(Collected data entries)
►

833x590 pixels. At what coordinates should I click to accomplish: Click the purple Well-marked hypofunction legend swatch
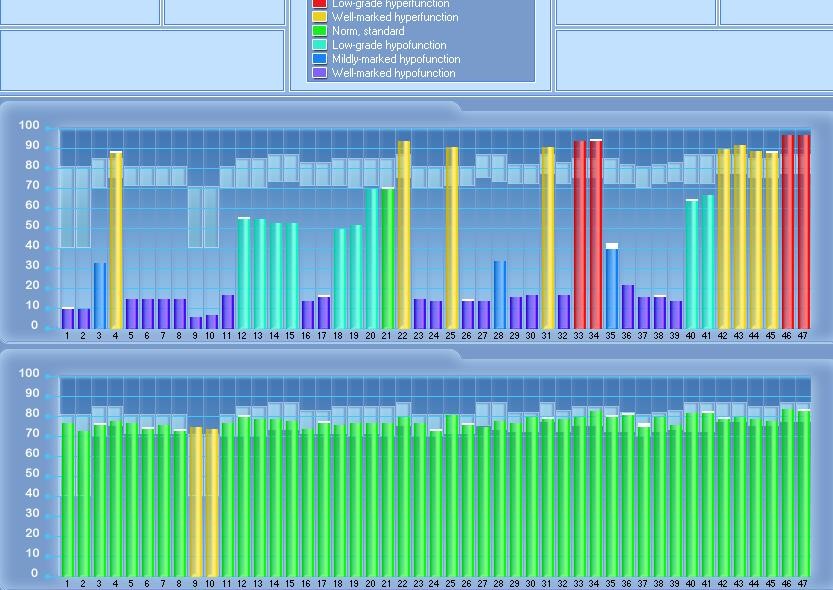pyautogui.click(x=320, y=73)
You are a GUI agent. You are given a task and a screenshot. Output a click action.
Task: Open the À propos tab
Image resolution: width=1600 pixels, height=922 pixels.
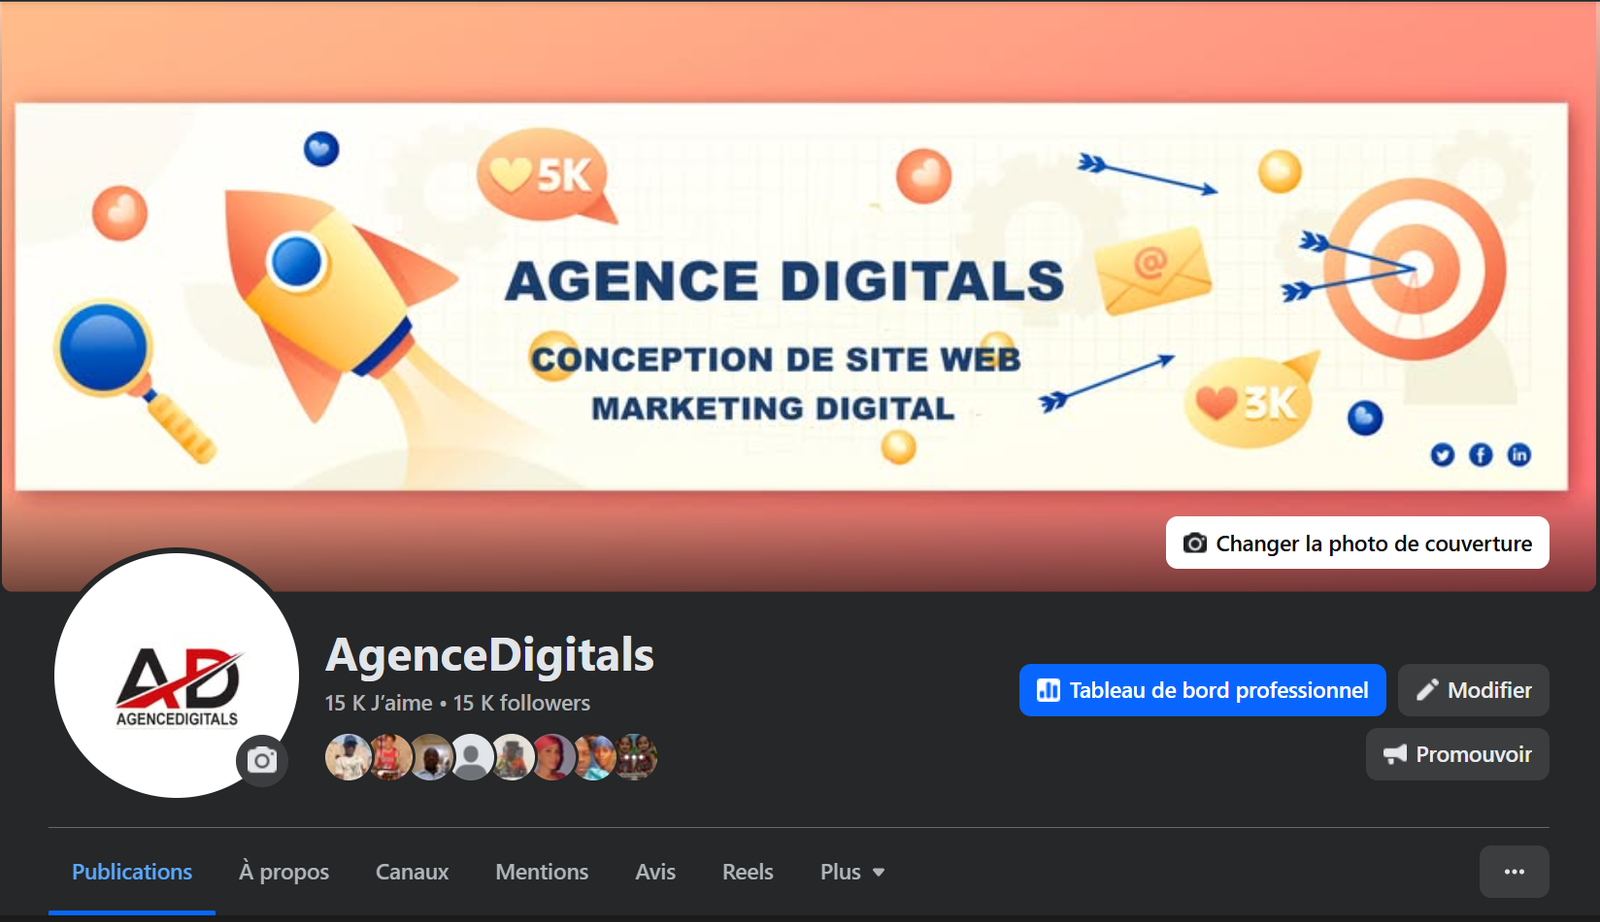[284, 872]
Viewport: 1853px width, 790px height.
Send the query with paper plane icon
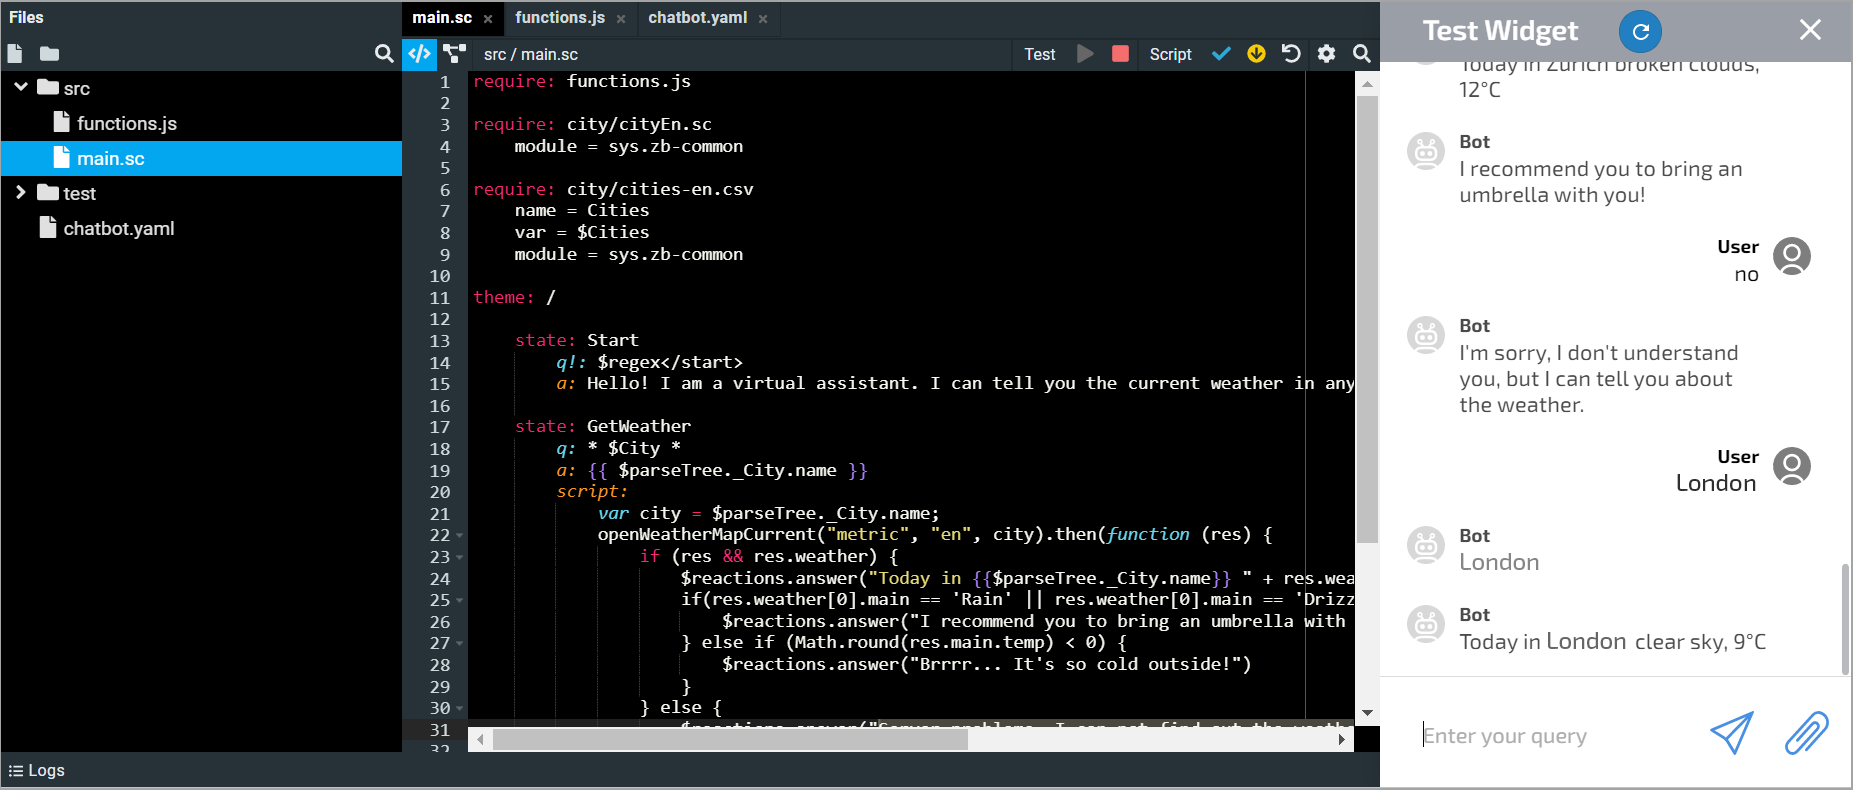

◄

## [WORK ORDER]
Exact copy, no pictures: reproduce every entry shown above.

## [WRITTEN ANSWER]
833x590 pixels. At what coordinates should I click to accomplish: Click the purple Well-marked hypofunction legend swatch
pyautogui.click(x=320, y=73)
You are a GUI agent. You are given a task and a screenshot. Output a click action.
Task: Open the À propos tab
Image resolution: width=1600 pixels, height=922 pixels.
[284, 872]
Viewport: 1853px width, 790px height.
Send the query with paper plane icon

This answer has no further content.